Le montant est de 70 % de la base réglementaire pendant les 180 premiers jours et de 60 % à partir du 181e jour.

Le Régime spécial des Indépendants (RETA) : articles 305 à 347 LGSS

Champ d’application

L’art. 305 LGSS définit le travailleur indépendant comme celui qui exerce de manière habituelle, personnelle, directe, pour son propre compte et en dehors de la sphère de direction d’une autre personne, une activité économique ou professionnelle à titre lucratif.

Système de cotisation par revenus réels (depuis 2023)

La Loi 14/2022 a réformé les arts. 307-309 LGSS pour remplacer le système de base librement choisie par celui des cotisations proportionnelles aux revenus nets. Le nouveau système établit 15 tranches de revenus avec des cotisations mensuelles allant d’environ 200 euros (pour des revenus nets annuels inférieurs à 670 euros mensuels) à des cotisations supérieures à 530 euros (pour des revenus nets supérieurs à 6 000 euros mensuels). L’indépendant sélectionne trimestriellement la base de cotisation la plus proche de ses revenus prévisionnels et, à la clôture de l’exercice fiscal, la TGSS régularise les différences.

Action protectrice de l’indépendant

L’art. 316 LGSS reconnaît à l’indépendant la même action protectrice qu’au salarié du Régime général, avec les spécialités suivantes :

  • L’incapacité temporaire pour contingences communes : la prestation est gérée par la Mutuelle si l’indépendant en a fait le choix.
  • La prestation pour cessation d’activité (équivalente au chômage) : pour y avoir accès, l’indépendant doit avoir cotisé pour cette contingence au moins douze mois consécutifs.
  • La retraite : calculée de la même manière que dans le Régime général.

Compatibilité du statut d’indépendant avec la pension de retraite (art. 319 LGSS)
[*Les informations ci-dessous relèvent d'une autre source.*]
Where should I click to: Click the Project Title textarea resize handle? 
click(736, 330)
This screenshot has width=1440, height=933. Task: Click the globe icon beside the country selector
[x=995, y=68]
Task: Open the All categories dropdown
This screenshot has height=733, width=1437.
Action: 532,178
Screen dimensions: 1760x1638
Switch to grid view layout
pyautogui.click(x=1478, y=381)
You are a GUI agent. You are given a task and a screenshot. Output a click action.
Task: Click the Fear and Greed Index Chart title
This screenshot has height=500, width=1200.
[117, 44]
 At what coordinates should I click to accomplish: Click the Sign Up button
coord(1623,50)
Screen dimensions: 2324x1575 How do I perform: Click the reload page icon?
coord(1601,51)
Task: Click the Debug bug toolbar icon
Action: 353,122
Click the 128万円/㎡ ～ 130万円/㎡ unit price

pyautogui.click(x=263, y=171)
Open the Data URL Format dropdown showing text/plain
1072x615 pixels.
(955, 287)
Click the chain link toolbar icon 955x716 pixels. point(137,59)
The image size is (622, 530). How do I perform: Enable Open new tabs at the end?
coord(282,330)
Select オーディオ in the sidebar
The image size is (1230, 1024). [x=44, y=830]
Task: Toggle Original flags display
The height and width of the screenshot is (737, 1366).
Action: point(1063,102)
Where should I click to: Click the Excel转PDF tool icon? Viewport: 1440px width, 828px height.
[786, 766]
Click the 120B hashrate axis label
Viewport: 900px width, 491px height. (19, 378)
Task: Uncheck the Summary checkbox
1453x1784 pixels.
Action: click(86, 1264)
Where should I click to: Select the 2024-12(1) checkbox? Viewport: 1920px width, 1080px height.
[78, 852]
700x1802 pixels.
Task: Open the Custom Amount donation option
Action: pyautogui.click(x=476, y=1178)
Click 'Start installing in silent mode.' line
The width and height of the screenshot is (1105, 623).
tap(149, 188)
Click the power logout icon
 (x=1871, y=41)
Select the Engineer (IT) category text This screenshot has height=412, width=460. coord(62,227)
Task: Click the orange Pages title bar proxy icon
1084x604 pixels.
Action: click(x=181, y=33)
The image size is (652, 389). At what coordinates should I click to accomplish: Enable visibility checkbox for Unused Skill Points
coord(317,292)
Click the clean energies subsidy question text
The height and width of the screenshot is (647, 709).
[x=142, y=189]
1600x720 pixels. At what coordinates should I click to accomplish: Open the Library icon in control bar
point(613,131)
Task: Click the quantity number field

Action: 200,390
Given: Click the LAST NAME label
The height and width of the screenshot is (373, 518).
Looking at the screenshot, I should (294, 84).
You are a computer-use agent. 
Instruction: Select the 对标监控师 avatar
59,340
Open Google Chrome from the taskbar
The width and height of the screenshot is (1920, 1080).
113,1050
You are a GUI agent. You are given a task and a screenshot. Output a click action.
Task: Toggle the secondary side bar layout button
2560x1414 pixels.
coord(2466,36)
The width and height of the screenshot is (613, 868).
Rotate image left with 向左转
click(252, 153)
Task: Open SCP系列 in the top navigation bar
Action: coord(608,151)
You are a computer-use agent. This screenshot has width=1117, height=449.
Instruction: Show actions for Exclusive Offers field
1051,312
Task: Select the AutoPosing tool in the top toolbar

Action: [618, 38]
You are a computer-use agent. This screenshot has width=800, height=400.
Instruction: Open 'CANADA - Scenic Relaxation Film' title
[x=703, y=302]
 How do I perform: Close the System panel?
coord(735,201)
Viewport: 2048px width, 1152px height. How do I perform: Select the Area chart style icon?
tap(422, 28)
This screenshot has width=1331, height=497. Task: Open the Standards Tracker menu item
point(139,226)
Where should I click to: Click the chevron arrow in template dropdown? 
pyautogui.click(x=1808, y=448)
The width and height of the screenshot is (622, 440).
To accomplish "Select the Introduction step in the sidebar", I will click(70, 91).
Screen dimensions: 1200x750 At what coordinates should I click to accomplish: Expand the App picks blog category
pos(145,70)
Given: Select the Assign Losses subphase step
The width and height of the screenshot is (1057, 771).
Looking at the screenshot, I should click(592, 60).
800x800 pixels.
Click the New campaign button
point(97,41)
L’art. 319 LGSS permet de cumuler le travail indépendant avec la pension de retraite active, à condition que l’indépendant emploie au moins un salarié. La pension compatible est de 50 % de la pension reconnue.

Responsabilité patronale et dérivation des dettes envers la Sécurité sociale

Responsabilité en cas de cession d’entreprise

L’art. 44.3 du Statut des travailleurs, en lien avec la LGSS, établit la responsabilité solidaire du nouvel employeur pour les dettes de Sécurité sociale du cédant en cas de cession d’entreprise. Pour limiter cette responsabilité, l’acquéreur peut demander à la TGSS avant la transmission un certificat de situation des dettes, dont la délivrance dans le délai et avec un résultat négatif exonère l’acquéreur des dettes antérieures non déclarées dans le certificat.

Responsabilité des administrateurs

La TGSS peut dériver la responsabilité pour les dettes de cotisations aux administrateurs sociaux dans les cas d’infraction très grave prévue à l’art. 23 LISOS lorsque la société a commis ces infractions avec l’intervention ou par omission de l’administrateur.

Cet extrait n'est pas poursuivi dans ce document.